The mountain landscape of the river basin has volcanic origin and called the Pauzhetsky volcano-caldera complex. Kurile Lake and the upper half of the Ozyornaya channel lie within this volcanic region, and the geothermal activity is often manifested here in the form of hot springs. Some of them are named: Ozyornovskiye, Pauzhetsky hot springs, and White waterfalls. The latter is a cluster of cold water springs with a slightly elevated temperature of 4.7°C and has the status of a nature sanctuary.
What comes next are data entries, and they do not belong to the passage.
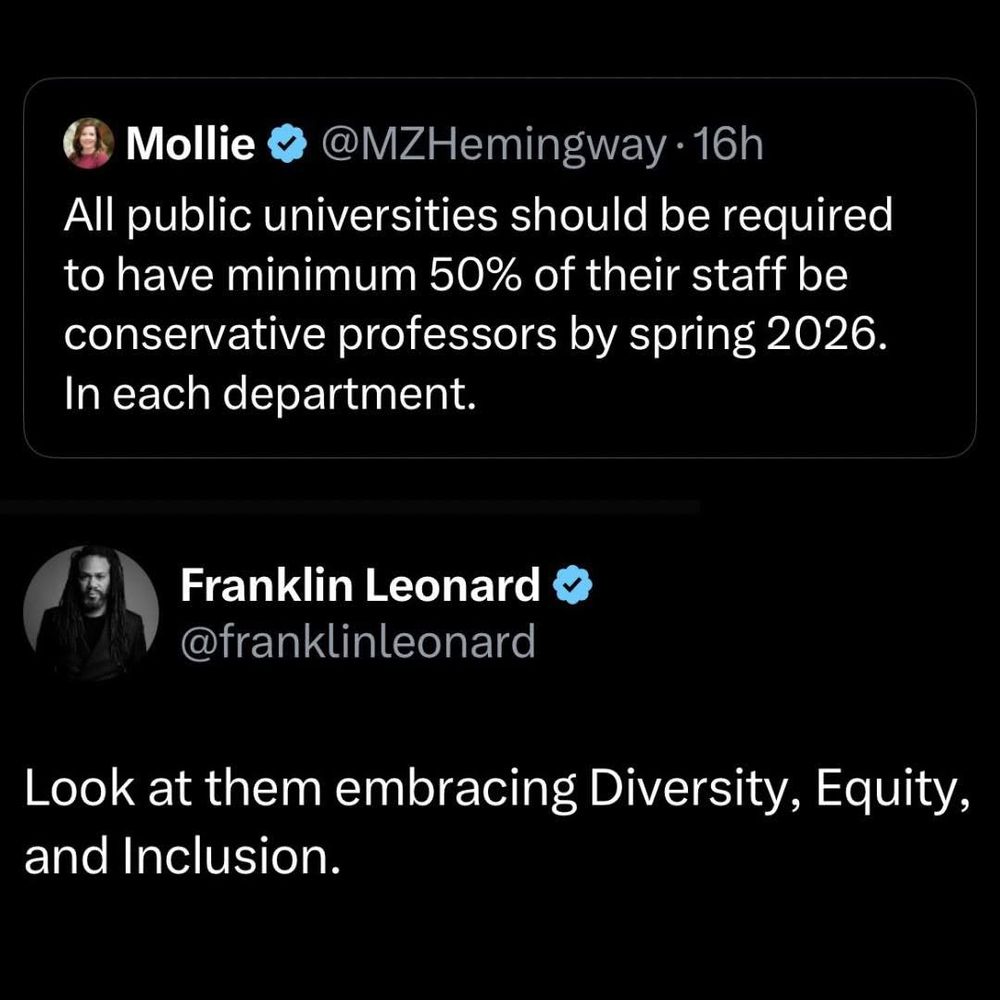Click the display name "Mollie"
The image size is (1000, 1000).
click(x=192, y=146)
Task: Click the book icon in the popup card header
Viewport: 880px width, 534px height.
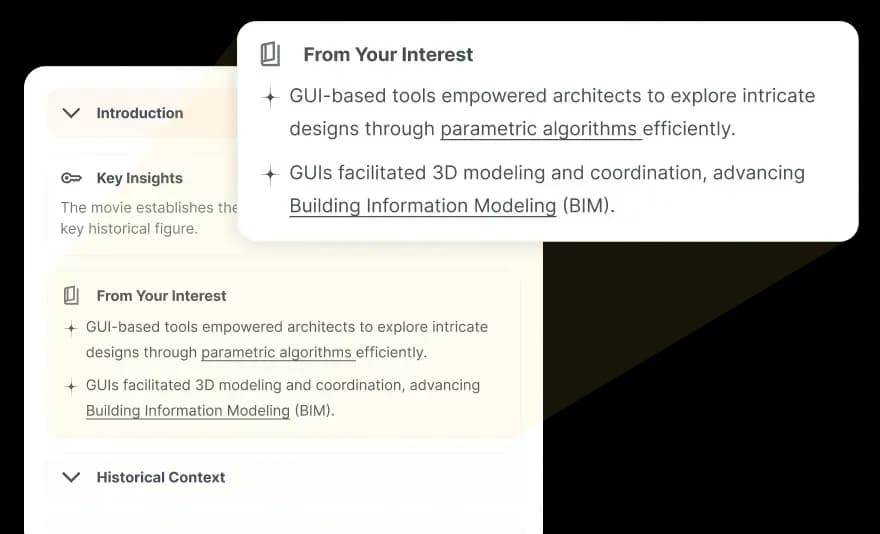Action: coord(271,54)

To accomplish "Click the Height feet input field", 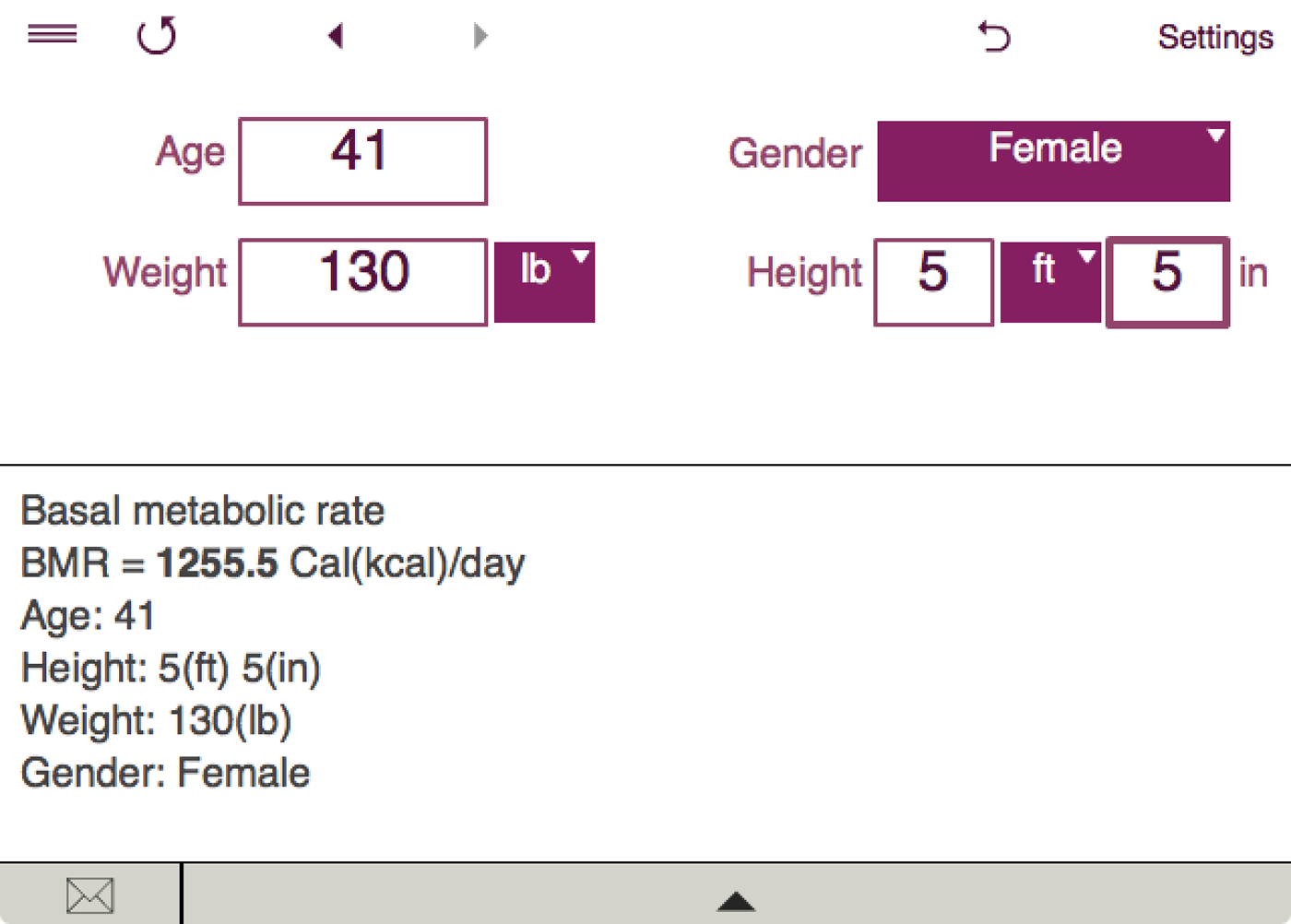I will pyautogui.click(x=933, y=281).
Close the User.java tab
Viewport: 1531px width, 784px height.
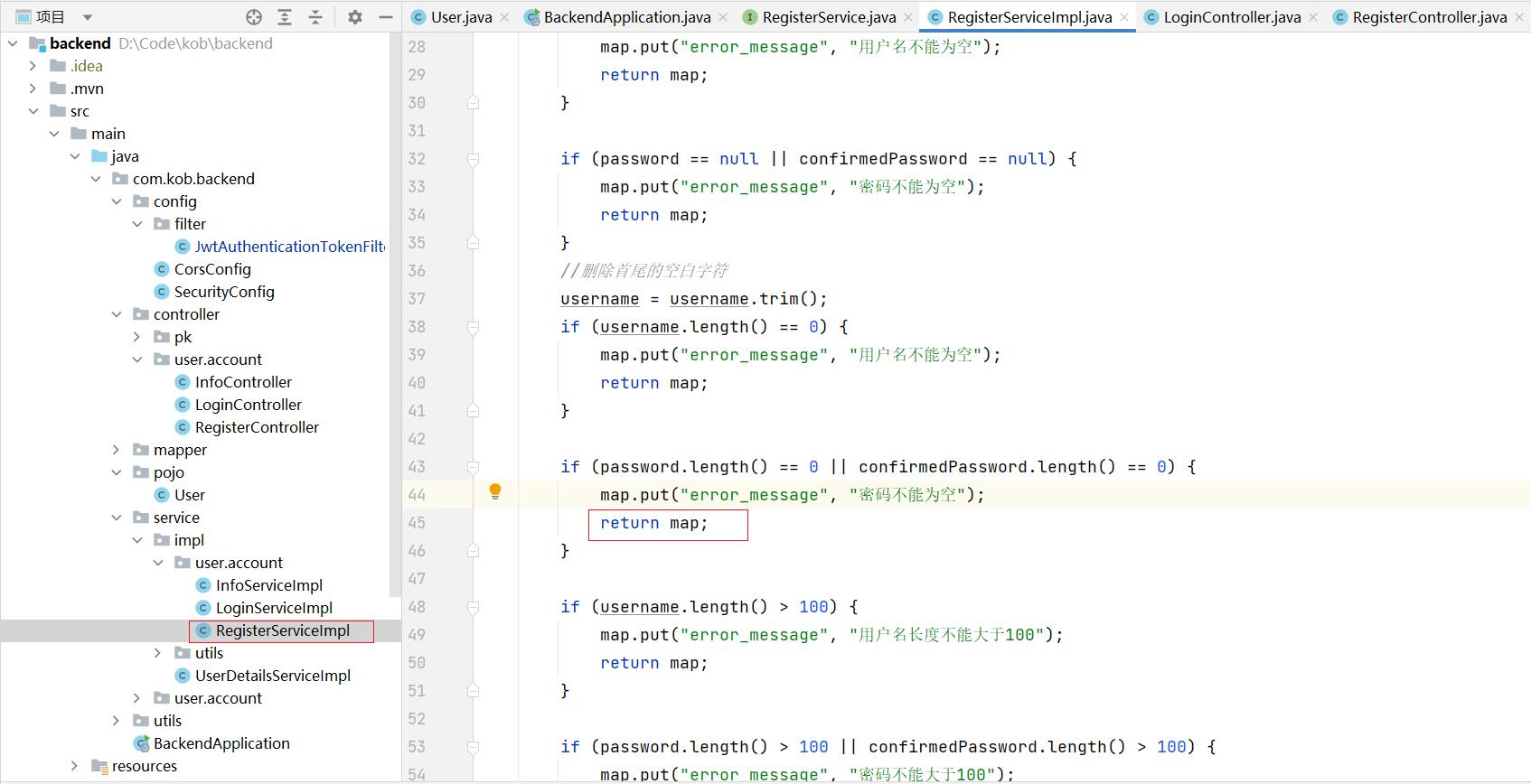(x=504, y=17)
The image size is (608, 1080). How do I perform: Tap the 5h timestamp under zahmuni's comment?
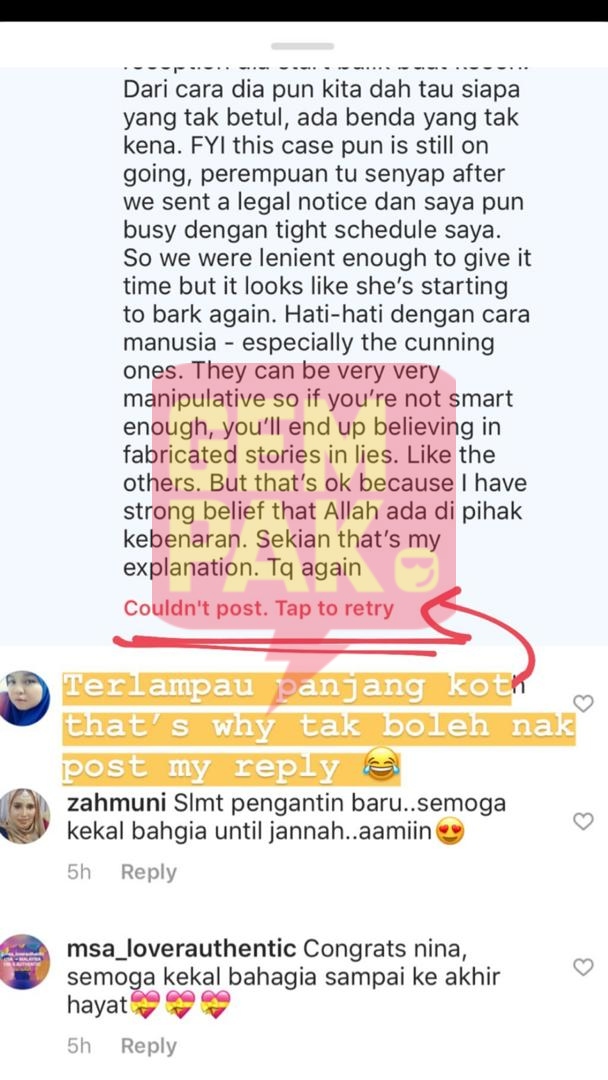point(79,872)
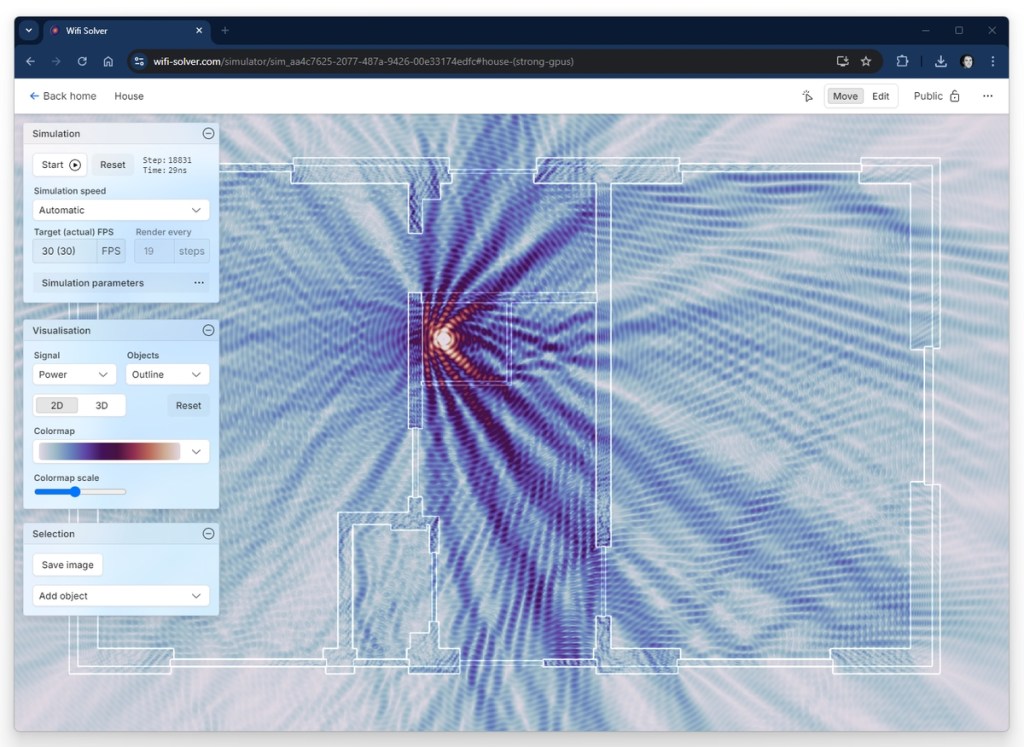Switch view to 3D mode
This screenshot has width=1024, height=747.
[x=102, y=405]
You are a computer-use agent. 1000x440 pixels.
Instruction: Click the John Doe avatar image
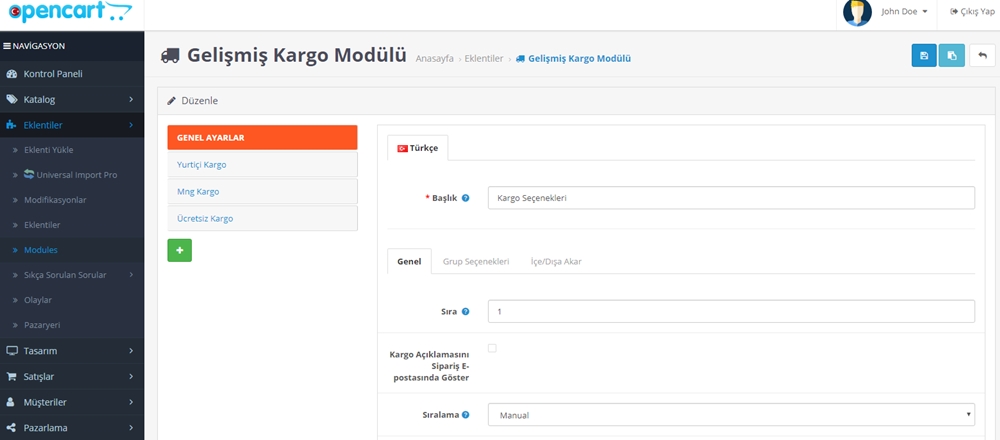click(857, 13)
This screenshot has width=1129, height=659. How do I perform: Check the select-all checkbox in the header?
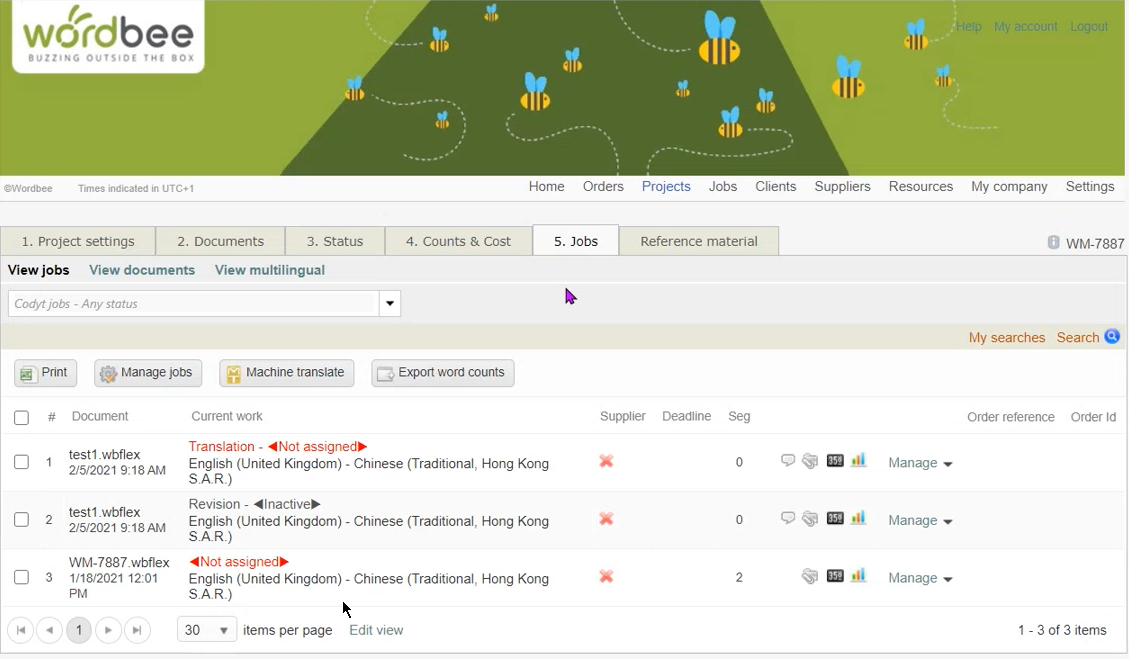pos(21,417)
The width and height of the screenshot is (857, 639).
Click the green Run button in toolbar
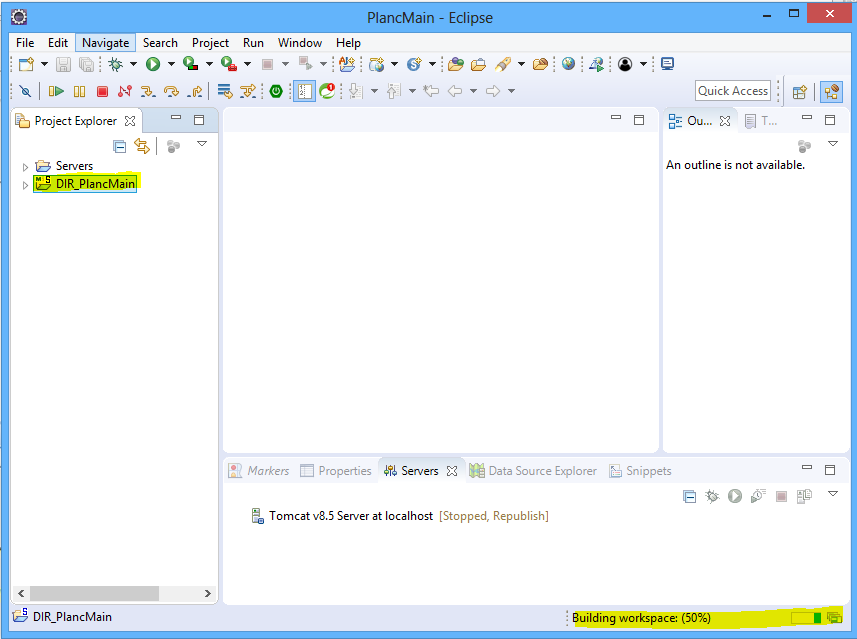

A distinctive feature of Ozyornaya is the absence of ice cover in winter: the river freezes only in its mouth part. Because the river has a considerable geothermal underground inflow and has a steady, fast current throughout its course, ice does not form during the cold season. The source of the river in the Kurile Lake also plays a role in this, since it provides the inflow of warmer water from the lake deeper layers, thus preventing ice formation in winter. In general, the combination of underground inflow and inflow from the lake leads to a smoothed river regime with high mean water levels in all seasons.

The abundance of geothermal resources in the region is exploited by the Pauzhetskaya geothermal power plant, the oldest geothermal plant in Russia. It is located near the Pauzhetka river, one of its tributaries. The settlements of Ozyornovsky and Zaporozhye are located near the mouth of the Ozyornaya River and are centers of local fishing. There is also a Research Fisheries Center station on the river; it monitors the spawning of salmon and the development of its juveniles.

The specific nature of Ozyornaya is preferable for some fish species. It has the biggest herd of sockeye salmon in the Pacific Asia and therefore has a special status in the Kamchatka-Kuril subzone.